Michelle Bowler: Or he has been either not home at a different part of the state, or on the other side of the country for military training.
Kirsten Tyrrel: Wow.
Michelle Bowler: And that’s pretty much how the last six years have been. We counted it once, I remember after the first two years of our marriage, we counted up all the days with all the trainings and he had been gone for at least a third, almost a half of it.
Kirsten Tyrrel: Wow.
Michelle Bowler: And each year has just kind of fluctuated between that half to a fourth of it being gone. And then in last September, he went active duty, so he’s now an active duty army chaplain. We’re fully immersed in this life. He’s at the 101st Airborne Division, so it’s all… It says, they say, “As Hooah as you can get.” Just like a, just as intense as you can get. But so the Waiting Warriors came about because about two years ago, I found myself with three little girls. Our first three are just over three years apart.
Kirsten Tyrrel: Oh my gosh.
Michelle Bowler: Yeah, they were really close. And he had to be on the other side of the country for an entire summer. And I just, we couldn’t afford to ever go visit him. He wasn’t allowed to leave. We weren’t, because of the type of trainings. Sometimes the trainings you can go, sometimes you can’t. With this training, it was… They call it mandatory Batchelor status, so…
Kirsten Tyrrel: Wow.
Michelle Bowler: It just was me kind of riding it on my own, and I had kind of I think a lot of listeners can understand the like you’re a young mom, you kinda just get stuck in being a mom and you lose yourself. But I also just felt, stuck is the best word I can think of, because I didn’t feel like even logistically, I had any options to do anything other than stay at home with my kids. And I…
Kirsten Tyrrel: Literally no other way, there’s just no window, there’s no back door.
Michelle Bowler: Yeah.
Kirsten Tyrrel: This is now my life and this is what I have to do. Yeah, that stuff.

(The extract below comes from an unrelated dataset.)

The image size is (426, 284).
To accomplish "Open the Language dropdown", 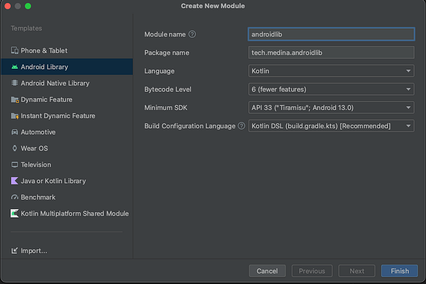I will [332, 71].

Michelle Bowler: And I 100% had to figure it out on my own, if I needed anything there wasn’t anything my husband could do. And that had been kind of how it had been the whole time we had had kids, just because he was always so busy, but this just really kind of threw it in my face even more. And I… But I also, I’m admittedly a very stubborn person, and I felt like I should be able to do it all on my own, and I should be able to do this mom military wife thing, and I should be strong enough to figure it out. Because I do have a strong faith background, I grew up right by Camp Pendleton, which is one of the biggest marine bases, and I grew up in a military community and I saw these other women do it, so I should be able to do it, and I should be able to figure out how to help my kids, and I should be able to figure out how to make this work with my family.

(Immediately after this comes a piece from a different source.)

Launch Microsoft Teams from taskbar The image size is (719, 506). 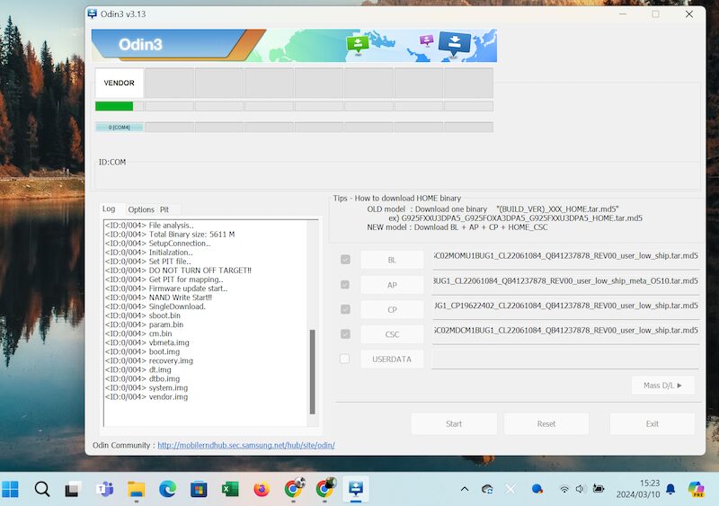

Kirsten Tyrrel: Yeah. Don’t you love that “should”? Where does that come from?
Michelle Bowler: Yeah.
Kirsten Tyrrel: Why? Why, just because you’ve done this or this or this, it’s like, “Oh, I watched swimming on the Olympics my whole life growing up, I should know how to swim.” I mean, I get that it’s not that extreme, but isn’t it funny what we tell ourselves? “You should be stronger than this, you’re more capable than this.” And it’s different than a pep talk, it’s like a shaming thing, right?
Michelle Bowler: Yeah.
Kirsten Tyrrel: I should be better at my life than I am, I shouldn’t be human, I should be superhuman, and I hate that. And it’s a fine line between striving to be a better version of yourself and feeling like you have to be a better version of yourself, or you’re failing at life, which is just not true. Because, I was telling my sister this the other day, sometimes showing up as a mom and succeeding is seriously, just getting out of bed. There are so many women who can’t even do that, and honestly for various reasons. So being able to do that, and show up, and be alive for your children, is sometimes the best you can do. So anyway, I digress, but go ahead.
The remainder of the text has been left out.